**WHAT IS EXPECTED**
Exactly the lines from the one with "How do I perform: Open" to the end of the data below should be set down, and no others.

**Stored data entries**
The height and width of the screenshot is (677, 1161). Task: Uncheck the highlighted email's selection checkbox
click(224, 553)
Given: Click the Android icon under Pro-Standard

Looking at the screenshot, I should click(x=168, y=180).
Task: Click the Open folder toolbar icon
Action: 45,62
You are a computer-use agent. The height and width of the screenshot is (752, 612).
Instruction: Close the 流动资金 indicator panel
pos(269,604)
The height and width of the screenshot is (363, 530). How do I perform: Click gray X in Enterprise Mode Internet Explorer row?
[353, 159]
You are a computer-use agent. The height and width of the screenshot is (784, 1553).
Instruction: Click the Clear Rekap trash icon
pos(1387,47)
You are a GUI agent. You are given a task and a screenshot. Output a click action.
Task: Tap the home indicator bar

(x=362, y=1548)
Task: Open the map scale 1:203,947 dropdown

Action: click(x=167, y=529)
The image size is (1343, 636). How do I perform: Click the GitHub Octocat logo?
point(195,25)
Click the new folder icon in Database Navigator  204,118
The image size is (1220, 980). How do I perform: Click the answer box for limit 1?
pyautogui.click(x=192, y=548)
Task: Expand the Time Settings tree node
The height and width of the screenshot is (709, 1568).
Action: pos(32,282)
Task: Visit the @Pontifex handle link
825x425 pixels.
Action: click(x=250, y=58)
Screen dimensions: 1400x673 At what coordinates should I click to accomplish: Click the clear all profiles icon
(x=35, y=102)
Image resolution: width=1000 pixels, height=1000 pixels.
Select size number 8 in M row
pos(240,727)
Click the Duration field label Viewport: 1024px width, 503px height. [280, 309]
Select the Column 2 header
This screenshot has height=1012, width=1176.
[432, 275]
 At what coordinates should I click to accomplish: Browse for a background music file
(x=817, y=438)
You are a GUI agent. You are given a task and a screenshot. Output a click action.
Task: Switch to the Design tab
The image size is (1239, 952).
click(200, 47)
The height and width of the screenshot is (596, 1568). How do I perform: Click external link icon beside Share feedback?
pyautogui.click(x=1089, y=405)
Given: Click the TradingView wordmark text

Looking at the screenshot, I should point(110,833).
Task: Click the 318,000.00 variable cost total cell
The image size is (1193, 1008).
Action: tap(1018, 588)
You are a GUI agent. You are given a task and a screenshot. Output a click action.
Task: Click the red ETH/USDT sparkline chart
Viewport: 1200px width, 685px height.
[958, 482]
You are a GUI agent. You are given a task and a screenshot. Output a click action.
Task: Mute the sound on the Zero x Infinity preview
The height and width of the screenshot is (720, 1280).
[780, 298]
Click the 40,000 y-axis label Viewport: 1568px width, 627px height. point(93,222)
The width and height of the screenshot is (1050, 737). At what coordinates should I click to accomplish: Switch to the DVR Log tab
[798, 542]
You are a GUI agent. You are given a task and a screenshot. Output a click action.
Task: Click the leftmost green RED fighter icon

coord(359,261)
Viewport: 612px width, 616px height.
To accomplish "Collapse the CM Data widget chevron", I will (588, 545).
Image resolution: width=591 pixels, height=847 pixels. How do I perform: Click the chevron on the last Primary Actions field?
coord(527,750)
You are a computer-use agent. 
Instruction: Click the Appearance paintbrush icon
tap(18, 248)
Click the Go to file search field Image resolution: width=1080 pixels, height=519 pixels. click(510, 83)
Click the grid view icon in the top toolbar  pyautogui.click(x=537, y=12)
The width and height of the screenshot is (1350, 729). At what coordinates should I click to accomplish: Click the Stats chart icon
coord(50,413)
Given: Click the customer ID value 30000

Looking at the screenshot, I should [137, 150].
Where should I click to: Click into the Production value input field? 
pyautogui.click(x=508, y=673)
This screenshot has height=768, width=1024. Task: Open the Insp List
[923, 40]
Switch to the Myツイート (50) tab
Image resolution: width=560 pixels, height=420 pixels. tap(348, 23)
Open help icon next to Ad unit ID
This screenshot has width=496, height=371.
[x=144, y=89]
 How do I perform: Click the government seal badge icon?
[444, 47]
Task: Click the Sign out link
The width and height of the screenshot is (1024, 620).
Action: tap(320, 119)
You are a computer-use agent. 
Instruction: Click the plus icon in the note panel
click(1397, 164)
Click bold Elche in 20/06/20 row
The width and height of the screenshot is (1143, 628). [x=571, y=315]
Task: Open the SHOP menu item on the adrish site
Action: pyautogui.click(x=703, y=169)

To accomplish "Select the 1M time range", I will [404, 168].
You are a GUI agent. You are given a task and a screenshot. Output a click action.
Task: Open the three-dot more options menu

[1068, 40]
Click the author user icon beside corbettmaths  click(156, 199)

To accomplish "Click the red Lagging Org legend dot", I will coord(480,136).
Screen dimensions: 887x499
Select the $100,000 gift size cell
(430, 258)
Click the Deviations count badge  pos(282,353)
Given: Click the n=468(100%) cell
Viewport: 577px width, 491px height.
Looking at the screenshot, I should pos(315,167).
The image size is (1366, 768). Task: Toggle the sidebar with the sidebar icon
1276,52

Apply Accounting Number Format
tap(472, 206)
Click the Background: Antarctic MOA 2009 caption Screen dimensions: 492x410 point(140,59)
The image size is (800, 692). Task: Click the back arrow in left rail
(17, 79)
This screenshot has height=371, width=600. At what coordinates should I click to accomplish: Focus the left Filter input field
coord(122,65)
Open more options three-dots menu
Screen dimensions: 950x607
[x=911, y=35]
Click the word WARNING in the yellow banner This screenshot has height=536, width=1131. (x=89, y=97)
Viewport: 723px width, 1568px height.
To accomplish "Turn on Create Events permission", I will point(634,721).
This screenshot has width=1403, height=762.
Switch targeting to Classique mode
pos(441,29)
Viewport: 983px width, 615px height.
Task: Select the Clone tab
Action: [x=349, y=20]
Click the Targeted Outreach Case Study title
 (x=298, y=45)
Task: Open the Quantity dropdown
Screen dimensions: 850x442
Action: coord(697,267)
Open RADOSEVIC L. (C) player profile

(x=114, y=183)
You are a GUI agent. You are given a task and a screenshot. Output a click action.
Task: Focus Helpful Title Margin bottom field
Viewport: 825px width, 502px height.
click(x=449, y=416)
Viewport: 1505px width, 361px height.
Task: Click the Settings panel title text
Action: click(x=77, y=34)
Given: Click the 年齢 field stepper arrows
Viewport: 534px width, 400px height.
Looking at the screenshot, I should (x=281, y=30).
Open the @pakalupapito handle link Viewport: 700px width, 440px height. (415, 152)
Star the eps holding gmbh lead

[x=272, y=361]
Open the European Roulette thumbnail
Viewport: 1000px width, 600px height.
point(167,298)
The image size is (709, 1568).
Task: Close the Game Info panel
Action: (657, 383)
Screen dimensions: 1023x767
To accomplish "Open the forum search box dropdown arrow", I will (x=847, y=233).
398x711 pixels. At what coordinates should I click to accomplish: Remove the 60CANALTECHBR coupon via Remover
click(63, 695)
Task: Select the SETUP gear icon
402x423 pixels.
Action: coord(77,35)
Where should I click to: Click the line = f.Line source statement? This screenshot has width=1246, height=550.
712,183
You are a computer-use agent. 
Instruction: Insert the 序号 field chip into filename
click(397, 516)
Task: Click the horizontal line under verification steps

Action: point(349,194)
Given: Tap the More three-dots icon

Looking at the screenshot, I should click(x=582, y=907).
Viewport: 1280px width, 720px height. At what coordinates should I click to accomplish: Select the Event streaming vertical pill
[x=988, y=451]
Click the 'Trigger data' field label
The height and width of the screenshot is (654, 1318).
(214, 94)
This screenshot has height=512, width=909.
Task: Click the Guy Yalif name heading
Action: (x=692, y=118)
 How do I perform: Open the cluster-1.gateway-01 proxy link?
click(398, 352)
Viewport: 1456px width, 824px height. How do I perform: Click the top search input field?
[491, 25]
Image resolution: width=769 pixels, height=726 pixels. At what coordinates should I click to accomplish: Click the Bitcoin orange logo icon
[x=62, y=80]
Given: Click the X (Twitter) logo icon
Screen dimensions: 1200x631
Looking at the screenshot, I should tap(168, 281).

**ANSWER SPACE**
 How do I perform: Open the cluster-1.gateway-01 proxy link?
click(398, 352)
Viewport: 1456px width, 824px height. How do I perform: Click the top search input field?
[491, 25]
Image resolution: width=769 pixels, height=726 pixels. At what coordinates should I click to accomplish: Click the Bitcoin orange logo icon
[x=62, y=80]
Given: Click the X (Twitter) logo icon
Screen dimensions: 1200x631
Looking at the screenshot, I should tap(168, 281).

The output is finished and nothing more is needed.